Dentro del laberinto

'Dexter'

No sienten, no padecen, no conocen la empatía, consideran a los seres humanos según el grado de utilidad que pueden extraerles. Pueden ser maravillosos, adorables, seductores, si se requiere eso de ellos. Son fríos, y son muchos. Los últimos estudios hablan de un millón de personas (el doctor Vicente Garrido dixit), un dos por ciento de la población. Son mayoritariamente varones.

Pero no todos asesinan. No todos son criminales. Muchos de ellos trepan de manera espectacular, consiguen un notorio éxito en su profesión. Son crueles, despiadados. Perfectos para los puestos de riesgo físico y de emociones intensas. Competitivos. Calculadores. Obsesivos.

No pueden reeducarse y no existe tratamiento para ellos, pero el entorno en el que han nacido y las circunstancias con las que crecen son esenciales para crear monstruos. Una sociedad violenta, con valores anclados en la superioridad del más fuerte, que educa a los niños para que se conviertan en guerreros, en mártires o en kamikazes, será el caldo de cultivo ideal. Aquiles, el gran héroe, era antes de ser poetizado un absurdo psicópata que montaba en cóleras sin control porque le robaban un objeto de su propiedad, que atacaba sin piedad a quien mataba a uno de los suyos y arrastraba el cadáver del noble enemigo por el polvo. Y tras Aquiles, muchos otros héroes, y muchos otros anónimos, siguieron ese ejemplo. La sociedad empleaba al psicópata como protección, como manera de protegerse de él y de otros como él.

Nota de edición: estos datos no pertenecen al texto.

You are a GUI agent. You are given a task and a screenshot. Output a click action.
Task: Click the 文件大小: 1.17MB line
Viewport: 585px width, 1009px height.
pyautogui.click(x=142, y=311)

Son el estudio perfecto para la maldad sin razón, los modelos de aquellos que disfrutan torturando a un animal, o pegando a un niño, o abusando de un minusválido. Los matones en los colegios, los acosadores en las empresas, los que manejan negocios al margen de la ley y sin preocuparles el riesgo para los demás. Aquellos que luego sonríen y desaparecen, los que aparecen luego con otro nombre, con otra familia, sin remordimientos por la ruina de las familias, el dolor de las víctimas, la vulneración de cualquier derecho.